Il duca di Beaufort era un uomo robusto, alto quasi quanto il principe - pensai allora che avessero ereditato la statura da Re Friederich - e dall'andamento fiero e sicuro. Indossava abiti tipicamente francesi, dallo stile romantico e raffinato, e aveva raccolto i capelli marroni e lisci in un codino tenuto fermo da una striscia di raso verde.
Carlyle dal canto suo era un fascio di nervi.
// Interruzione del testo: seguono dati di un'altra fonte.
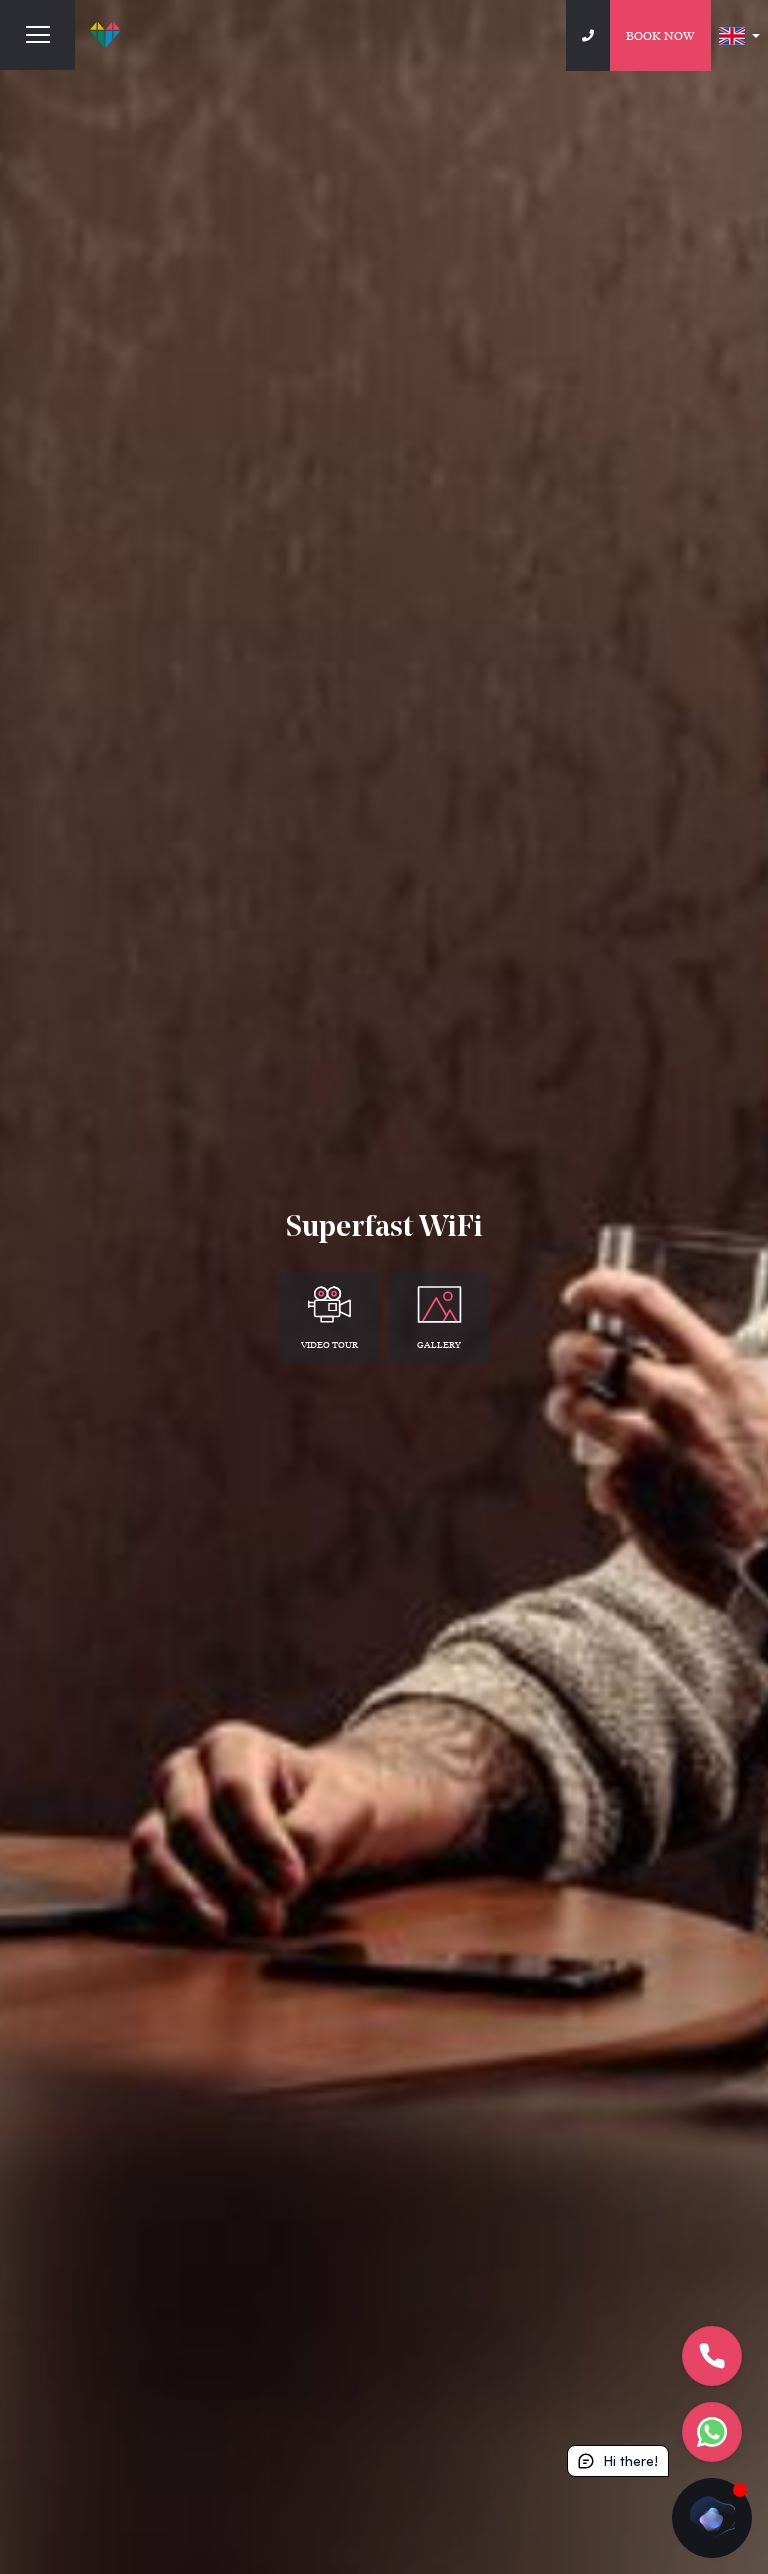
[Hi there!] (712, 2518)
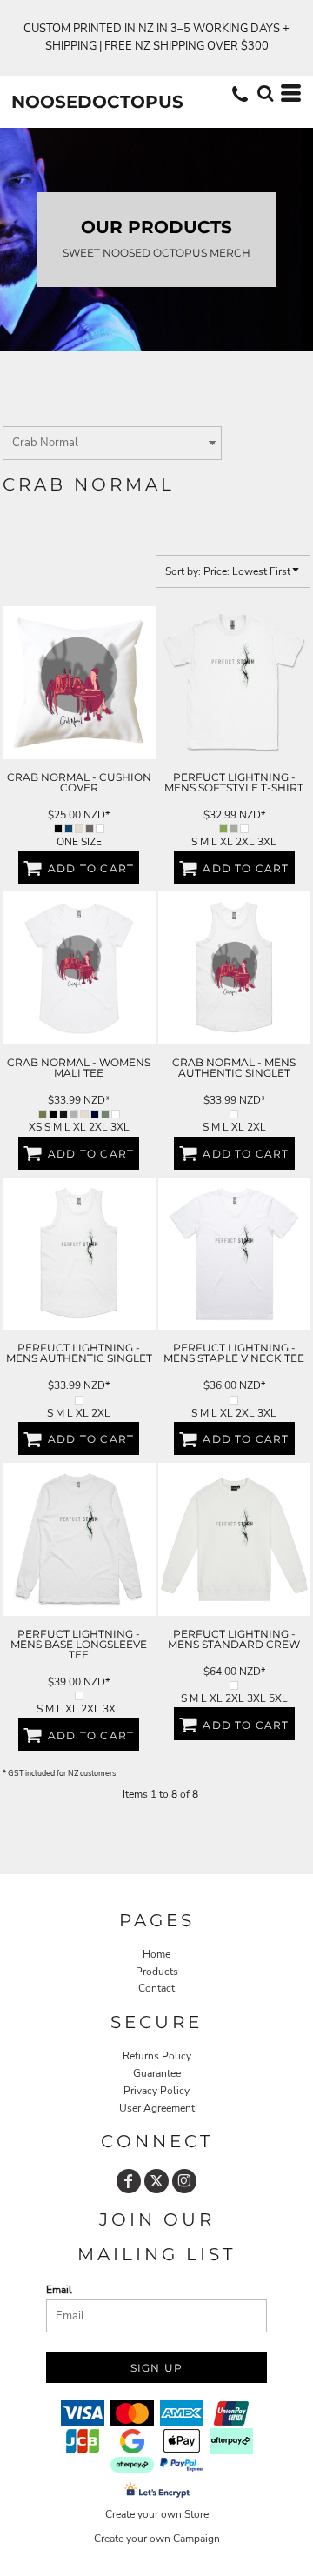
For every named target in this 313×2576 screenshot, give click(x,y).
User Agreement (157, 2108)
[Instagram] (184, 2181)
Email (59, 2290)
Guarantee (157, 2073)
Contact (156, 1988)
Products (157, 1972)
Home (156, 1954)
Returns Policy (157, 2056)
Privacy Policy (156, 2091)
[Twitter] (156, 2181)
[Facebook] (129, 2181)
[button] (265, 93)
Il sorriso composto era la maschera che aveva indossato per dare l'impressione di apprezzare immensamente quella visita, quasi ad averla desiderata. Dopo quello che mi aveva confidato sapevo del resto che si trattava solo di una facciata messa in piedi per l'occasione per evitare di accogliere il sangue del proprio sangue in maniera non consona. Orbene, non voleva il chiacchiericcio e desiderava che per il lasso di tempo in cui suo fratello fosse rimasto a corte non succedessero scandali o quantomeno scontri.
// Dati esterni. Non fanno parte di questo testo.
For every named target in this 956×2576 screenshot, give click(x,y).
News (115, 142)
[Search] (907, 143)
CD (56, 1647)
Quando si raggiunsero si abbracciarono in una stretta composta, degna di due membri della Corona, successivamente Godwin appoggiò i suoi occhi marroni e astuti sulla figura della principessa che lo accolse con un cenno del capo.
La guardò lascivo «Tua moglie diventa sempre più bella!»
Jocelyn non arrossì. Da una parte sapeva che sarebbe arrivato quel complimento, dall'alta era profondamente convinta di quelle parole. Ne approfittò dell'occasione per vestire uno degli abiti migliori della stagione: un lungo damascato, bordato in argento e dalla scollatura ampia che tutto celava tranne che la rotondità del suo decolleté.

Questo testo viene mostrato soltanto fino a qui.